There’s much to be curious about when it comes to how we write HTML. We can ask lots of questions, but when it comes to HTML in general, let’s have a look at how our HTML is sent to our browsers, before we even get into the contents of the markup itself.

Doctypes

Doctype Desktop Mobile
html 88.1% 90.0%
html -//w3c//dtd xhtml 1.0 transitional//en http://www.w3.org/tr/xhtml1/dtd/xhtml1-transitional.dtd 4.7% 3.9%
No doctype 3.0% 2.7%
html -//w3c//dtd xhtml 1.0 strict//en http://www.w3.org/tr/xhtml1/dtd/xhtml1-strict.dtd 1.2% 1.1%
html -//w3c//dtd html 4.01 transitional//en http://www.w3.org/tr/html4/loose.dtd 0.9% 0.6%
html -//w3c//dtd html 4.01 transitional//en 0.4% 0.4%
Figure 3.1. Doctype usage.

Let’s start with doctypes—which one is the most popular? But you know the answer to this one: It’s the short, simple, boring standard HTML doctype, that is, <!DOCTYPE html>.

90%
Figure 3.2. Mobile using the standard HTML doctype.

90% of all mobile pages use it—as the mobile data set is largest, this chapter will usually work with that data. Next most popular is XHTML 1.0 Transitional (3.9%, down from 4.6% in 2021). After that it’s no doctype being set at all at 2.7%, up from 2.5% last year.

Compression

Stacked bar chart, showing 28% of desktop and mobile HTML documents are being compressed with Brotli, 58% of desktop and mobile documents are being compressed with Gzip, and 14% of desktop and 13% of mobile HTML documents are not being compressed at all.
Figure 3.3. HTML document content encoding.

Are HTML documents being compressed? How many? How? 86% of them are—with 58% (down 5.8% since last year) overall being gzip-compressed, and 28% (up 6.1%) being compressed using Brotli. Overall, slightly more documents are being compressed, and compressed more effectively.

Languages

Bar chart showing en is the language set on 22% of desktop and 19% of mobile pages, (not set) on 18% and 17% respectively, en-us on 16% and 13%, ja on 6% and 6%, es on 4% and 5%, pt-br on 2% and 3%, en-gb on 2% and 2%, ru on 2% and 2%, de on 2% and 2%, and de-de on 1% of desktop and 2% of mobile pages..
Figure 3.4. Most popular regional HTML lang values.

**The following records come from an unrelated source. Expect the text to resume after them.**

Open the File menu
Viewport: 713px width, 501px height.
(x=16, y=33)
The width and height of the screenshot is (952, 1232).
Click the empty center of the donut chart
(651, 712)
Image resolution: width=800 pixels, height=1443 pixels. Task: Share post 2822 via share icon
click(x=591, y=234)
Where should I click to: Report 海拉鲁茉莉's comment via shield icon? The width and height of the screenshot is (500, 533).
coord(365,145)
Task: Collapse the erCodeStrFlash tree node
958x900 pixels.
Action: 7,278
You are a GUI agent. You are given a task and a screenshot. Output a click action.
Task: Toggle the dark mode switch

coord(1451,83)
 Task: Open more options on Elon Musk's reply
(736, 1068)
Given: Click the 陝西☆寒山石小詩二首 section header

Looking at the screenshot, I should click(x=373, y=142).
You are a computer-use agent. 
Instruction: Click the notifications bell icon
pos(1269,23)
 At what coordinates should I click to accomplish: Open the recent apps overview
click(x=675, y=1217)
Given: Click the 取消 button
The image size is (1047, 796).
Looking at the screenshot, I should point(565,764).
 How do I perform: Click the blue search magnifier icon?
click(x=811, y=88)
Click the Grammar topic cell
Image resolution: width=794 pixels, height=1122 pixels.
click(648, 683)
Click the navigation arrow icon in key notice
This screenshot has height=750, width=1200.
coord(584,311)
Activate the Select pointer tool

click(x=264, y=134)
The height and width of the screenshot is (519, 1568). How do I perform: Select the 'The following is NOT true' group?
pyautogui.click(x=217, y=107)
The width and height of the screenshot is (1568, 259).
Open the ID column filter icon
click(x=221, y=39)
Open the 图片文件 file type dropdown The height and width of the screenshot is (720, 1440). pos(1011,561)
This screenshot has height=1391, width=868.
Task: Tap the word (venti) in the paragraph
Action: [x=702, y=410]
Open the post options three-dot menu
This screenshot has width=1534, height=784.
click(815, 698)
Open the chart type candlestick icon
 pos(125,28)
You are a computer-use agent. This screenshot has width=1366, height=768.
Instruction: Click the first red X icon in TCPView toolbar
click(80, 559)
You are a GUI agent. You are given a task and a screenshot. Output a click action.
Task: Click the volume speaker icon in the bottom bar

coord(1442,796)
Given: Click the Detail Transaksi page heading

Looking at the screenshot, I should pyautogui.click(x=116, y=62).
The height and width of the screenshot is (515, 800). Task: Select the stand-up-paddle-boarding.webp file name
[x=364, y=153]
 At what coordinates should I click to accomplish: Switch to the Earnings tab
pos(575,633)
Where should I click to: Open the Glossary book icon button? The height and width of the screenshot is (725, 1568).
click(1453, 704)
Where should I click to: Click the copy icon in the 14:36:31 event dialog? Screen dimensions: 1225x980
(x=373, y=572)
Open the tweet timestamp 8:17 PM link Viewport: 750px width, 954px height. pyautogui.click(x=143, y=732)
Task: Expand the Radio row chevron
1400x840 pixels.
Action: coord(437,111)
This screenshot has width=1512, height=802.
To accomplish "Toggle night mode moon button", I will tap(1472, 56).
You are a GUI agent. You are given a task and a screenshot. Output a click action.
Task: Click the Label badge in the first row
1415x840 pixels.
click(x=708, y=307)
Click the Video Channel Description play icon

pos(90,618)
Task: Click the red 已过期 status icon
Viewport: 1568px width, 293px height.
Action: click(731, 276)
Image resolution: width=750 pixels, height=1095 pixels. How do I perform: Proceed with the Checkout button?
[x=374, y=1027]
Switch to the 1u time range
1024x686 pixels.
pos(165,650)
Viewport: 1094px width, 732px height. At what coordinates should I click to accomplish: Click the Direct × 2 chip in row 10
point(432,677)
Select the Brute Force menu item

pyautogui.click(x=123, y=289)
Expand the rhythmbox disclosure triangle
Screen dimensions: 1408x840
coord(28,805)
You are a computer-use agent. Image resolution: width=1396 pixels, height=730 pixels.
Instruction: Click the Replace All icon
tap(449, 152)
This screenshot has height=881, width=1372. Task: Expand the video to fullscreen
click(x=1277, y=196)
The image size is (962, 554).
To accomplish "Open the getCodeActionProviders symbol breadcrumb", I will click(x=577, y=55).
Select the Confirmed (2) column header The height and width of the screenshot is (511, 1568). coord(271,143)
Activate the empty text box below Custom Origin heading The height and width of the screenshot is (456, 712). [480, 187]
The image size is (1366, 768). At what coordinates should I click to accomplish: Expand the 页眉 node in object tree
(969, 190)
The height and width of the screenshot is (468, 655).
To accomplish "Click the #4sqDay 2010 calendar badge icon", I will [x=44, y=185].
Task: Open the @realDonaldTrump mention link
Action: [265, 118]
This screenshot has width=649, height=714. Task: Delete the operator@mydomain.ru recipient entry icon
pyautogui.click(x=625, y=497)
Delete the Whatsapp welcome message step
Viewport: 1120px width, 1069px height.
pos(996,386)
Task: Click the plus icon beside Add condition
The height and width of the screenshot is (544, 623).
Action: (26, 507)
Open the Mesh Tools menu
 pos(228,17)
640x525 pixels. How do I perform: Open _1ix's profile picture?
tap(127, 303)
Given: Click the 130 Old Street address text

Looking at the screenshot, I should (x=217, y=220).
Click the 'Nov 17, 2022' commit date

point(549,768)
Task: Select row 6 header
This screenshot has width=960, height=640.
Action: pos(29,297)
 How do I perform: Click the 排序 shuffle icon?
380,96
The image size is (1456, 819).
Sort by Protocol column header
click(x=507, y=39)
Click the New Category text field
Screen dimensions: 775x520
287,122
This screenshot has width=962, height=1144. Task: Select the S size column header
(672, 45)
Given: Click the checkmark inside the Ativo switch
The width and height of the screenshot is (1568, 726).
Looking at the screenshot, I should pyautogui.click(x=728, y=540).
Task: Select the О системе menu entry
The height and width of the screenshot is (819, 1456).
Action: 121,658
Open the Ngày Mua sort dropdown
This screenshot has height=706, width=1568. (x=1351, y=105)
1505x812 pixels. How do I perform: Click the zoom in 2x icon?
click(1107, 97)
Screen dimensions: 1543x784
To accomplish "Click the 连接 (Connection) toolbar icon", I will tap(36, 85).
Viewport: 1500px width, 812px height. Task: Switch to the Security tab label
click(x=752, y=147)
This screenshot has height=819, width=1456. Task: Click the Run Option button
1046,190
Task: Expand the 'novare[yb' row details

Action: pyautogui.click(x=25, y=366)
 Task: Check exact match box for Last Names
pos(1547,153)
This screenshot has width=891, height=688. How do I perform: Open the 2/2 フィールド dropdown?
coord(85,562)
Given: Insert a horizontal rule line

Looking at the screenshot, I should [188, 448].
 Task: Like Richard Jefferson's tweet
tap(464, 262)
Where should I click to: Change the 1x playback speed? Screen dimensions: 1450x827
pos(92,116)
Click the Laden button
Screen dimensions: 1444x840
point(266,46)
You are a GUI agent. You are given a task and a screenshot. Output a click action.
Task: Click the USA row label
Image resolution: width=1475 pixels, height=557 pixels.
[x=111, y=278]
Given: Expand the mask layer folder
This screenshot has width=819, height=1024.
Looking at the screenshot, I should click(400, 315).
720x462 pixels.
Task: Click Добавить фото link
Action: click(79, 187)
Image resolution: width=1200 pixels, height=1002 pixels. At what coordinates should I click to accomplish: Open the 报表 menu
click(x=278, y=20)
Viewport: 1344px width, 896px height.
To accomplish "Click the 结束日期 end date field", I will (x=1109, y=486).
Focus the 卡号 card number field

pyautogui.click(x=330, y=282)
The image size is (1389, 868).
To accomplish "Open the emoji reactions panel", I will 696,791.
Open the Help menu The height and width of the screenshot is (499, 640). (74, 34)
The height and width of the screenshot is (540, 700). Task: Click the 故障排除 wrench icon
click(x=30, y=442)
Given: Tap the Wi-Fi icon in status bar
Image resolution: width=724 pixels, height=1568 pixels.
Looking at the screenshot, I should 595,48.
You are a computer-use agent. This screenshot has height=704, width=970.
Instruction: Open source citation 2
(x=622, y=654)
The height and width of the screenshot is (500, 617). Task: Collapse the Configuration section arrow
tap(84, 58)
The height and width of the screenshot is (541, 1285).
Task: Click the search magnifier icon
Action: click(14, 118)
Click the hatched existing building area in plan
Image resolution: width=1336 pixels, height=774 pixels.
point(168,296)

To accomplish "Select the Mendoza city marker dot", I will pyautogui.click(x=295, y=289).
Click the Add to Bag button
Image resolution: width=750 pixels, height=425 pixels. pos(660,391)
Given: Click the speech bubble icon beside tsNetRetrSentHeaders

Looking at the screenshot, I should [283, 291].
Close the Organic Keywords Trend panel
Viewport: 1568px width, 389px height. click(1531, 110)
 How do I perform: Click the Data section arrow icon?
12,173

What about languages? In our data set, 35% of pages used a lang attribute mapping to English; 17% had no language set; and you already see the difficulties—the sample is likely biased and also not as big as to reflect all of the world, and no lang attribute being used is not equaling no language being set so, this isn’t something our data would be useful for.

Conformance

Do documents conform with the HTML specification—i.e., are they valid? A quick way for you to tell is by using a tool like the W3C markup validation service.

We didn’t and we couldn’t check this yet. So why include this section?

The reason to at least mention conformance is that if you don’t check on conformance, if you don’t validate, there’s a good chance—in practice, effectively a 100% chance—you end up writing at least some fictitious and fantasy (and therefore wrong) HTML. But HTML isn’t fiction or fantasy—it’s a hard technical standard with clear rules on what works and what doesn’t.

For a professional, it’s good to know these rules. It’s good work to produce code that works and that doesn’t contain anything superfluous, too. And both of that—learning and not shipping anything non-working or superfluous—is why conformance matters, and why validation matters.

We don’t have conformance data to share in the Web Almanac yet, but that doesn’t mean the point is any less important. And if you haven’t focused on conformance yet—start validating your HTML output. Maybe one of the next editions of the Web Almanac will have some positive news to share because of you.

Document size

HTML payload and document size are a staple in this series—we’ve looked at this information since 2019. But the trend is clear, and while it follows a common theme that other chapters will confirm, too, it’s not a great one:

Column chart showing the transfer size of the median HTML document is trending upwards. In 2019 it was 27 KB on desktop, and 26 KB on mobile, in 2020 it fell slightly to 26 KB and 25 KB respectively, but in 2021 it increased again to 29 KB and 27 KB, and in 2022 it’s the largest yet at 31 KB on desktop and 30 KB on mobile.
Figure 3.5. Median transfer size of HTML document.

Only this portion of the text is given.